The synergy between the creator economy and sport
Sports athletes’ careers are renowned for being short, in the grand scheme of things, regardless of their chosen discipline.
This transition to a regular lifestyle, after spending so many years dedicating your life, living and breathing to a profession, can be challenging. With opportunities few and far between for those less well-known, continuing to earn a significant sum of money that they are used to, whilst also finding something they are as equally as passionate about, can be both frustrating and non-existent.
However, in recent months we’ve seen announcements that college athletes in America now have the opportunity to monetise their name, image and likeness to generate revenue from their own personal brands, after years of hard work and dedication to their craft.
This latest generation of athletes that are growing up and being avid fans of content creators, across platforms such as YouTube and Twitch, has led to a significant rise in several professional athletes utilising their fame and platforms to become content creators themselves, growing substantially engaged audiences that can be monetised across social.
From the likes of Ben Foster, goalkeeper for Premier League side Watford FC, to JuJu Smith-Schuster,NFL wide receiver for the Pittsburgh Steelers, countless athletes are now actively creating content and live-streaming across social platforms. We’re now seeing a new trend of athletes of all levels using their platform to become content creators, setting themselves up for after they retire from their sporting careers.
While there has been opportunity for athletes to transition into mainstream media roles post-careers, the freedom for athletes to be able to pick up a camera and create content, that is a passion point for them, is seeing great engagement and authenticity. Ultimately, this represents an exciting opportunity for athletes to grow their following and monetise from their audience.
However, there are still questions posed around the acceptance of athletes becoming content creators during their sporting careers. Most notably, following a transfer to Wigan, Stephen Humphrys removed his content from YouTube.
What did our team at Kairos Group have to say?
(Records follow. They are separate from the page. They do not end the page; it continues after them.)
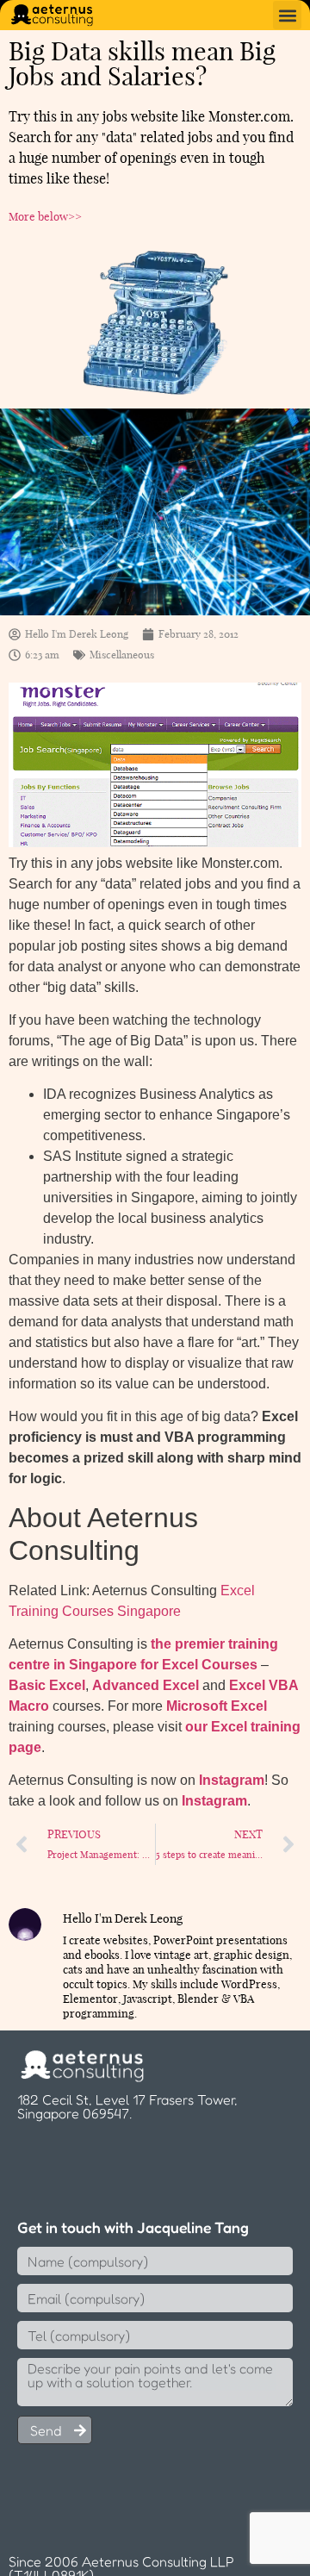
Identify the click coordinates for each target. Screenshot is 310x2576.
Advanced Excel (145, 1685)
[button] (287, 15)
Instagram (231, 1780)
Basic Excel (47, 1685)
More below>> (45, 216)
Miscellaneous (122, 654)
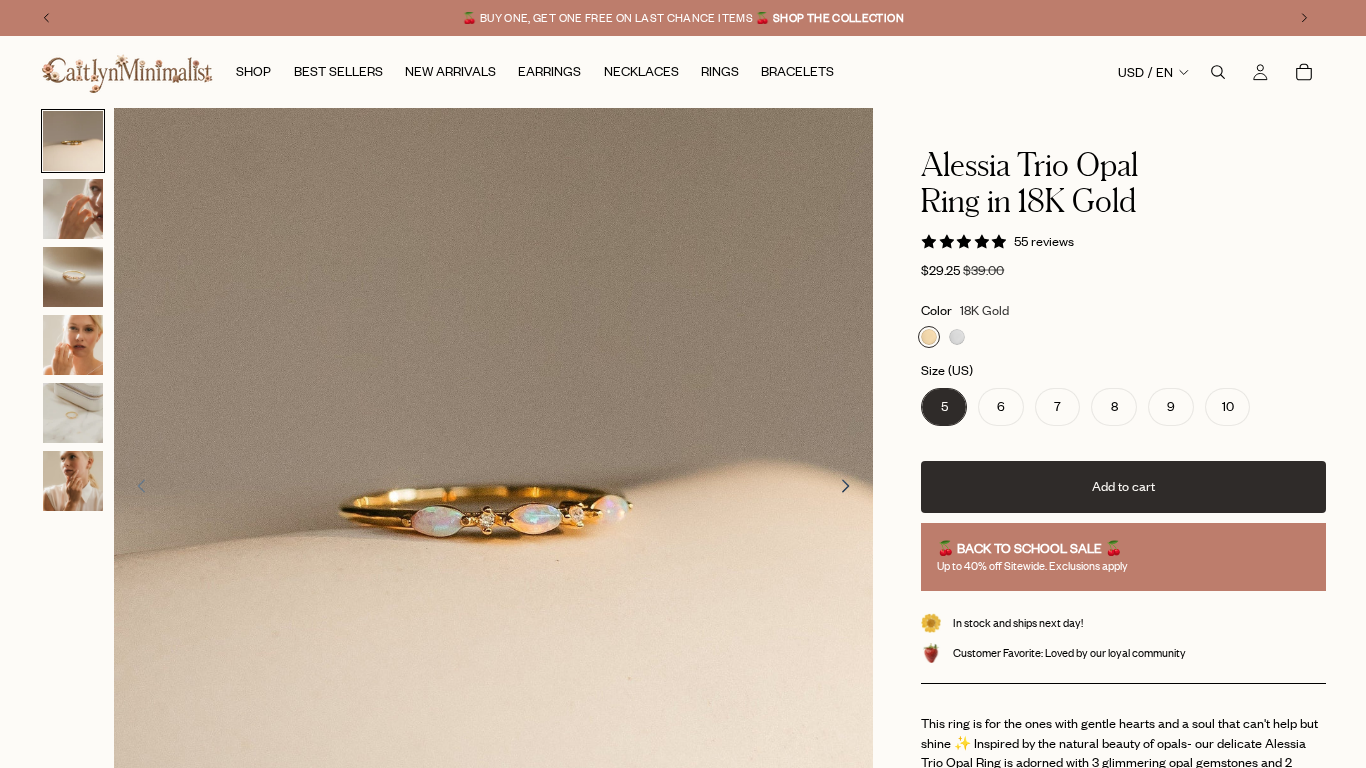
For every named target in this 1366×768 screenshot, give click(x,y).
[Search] (1218, 72)
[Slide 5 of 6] (73, 413)
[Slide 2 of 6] (73, 209)
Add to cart (1123, 486)
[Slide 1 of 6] (73, 141)
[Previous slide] (136, 488)
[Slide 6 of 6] (73, 481)
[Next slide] (851, 488)
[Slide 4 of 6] (73, 345)
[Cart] (1304, 72)
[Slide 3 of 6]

We asked Mason Breeding, talent director at Turopium USA, for his thoughts.
“It's great to see athletes leveraging social media to engage old and new fans. There's a natural bridge for athletes to step into content creation, as their prominence lowers the barrier to entry in the competitive YouTube and Twitch scenes. Everyone wins when an athlete decides to step into content creation.
“First of all it allows fans to see a different side of the individual, in a setting set by the athlete, and it also shows that raw and authentic connection fans feel is missing in today's sports. Not only that, there is a huge upside for the platforms, with a massive influx of fans of these athletes using and engaging with content on these channels, even if they previously might not have been avid users before.
“The opportunity for advertisers on platforms means they can now reach new audiences, with more eyes driving more impressions and engagement - a win-win for both content creators and brands.
“Overall, as we see this vertical become more widespread and accepted, it will open the door for more brand endorsement opportunities and ultimately provide a viable career path for the athlete after their sports career is over, bolstering personal brand and opening new streams of revenue.
“Over time, the number of athletes creating content across social media platforms will only grow and I’m incredibly excited to watch the journey.”
As we look at the current state of the creator economy and the synergy between sports athletes, it is exciting to see where this trend potentially leads to. Will the rise in creator-led brands inspire the next generation of athletes, such as the likes of Lionel Messi, to launch their own football boot brand and apparel line, instead of signing a contract with Adidas and ultimately allow these athletes to diversify their personal branding and revenue streams?
The creator economy offers so much for potential athletes and while it’s not in its infancy, there is certainly scope for enormous growth. The opportunity to create engaging content, which resonates with an audience, as well as attracting new fans to teams they represent, provides significant value to both an athlete’s personal brand as well as the sport team's brand.
Leaving the question, would you, as a fan, be happy for your favourite athletes to produce content across YouTube and Twitch to gain a behind-the-scenes look before a significant game race or event?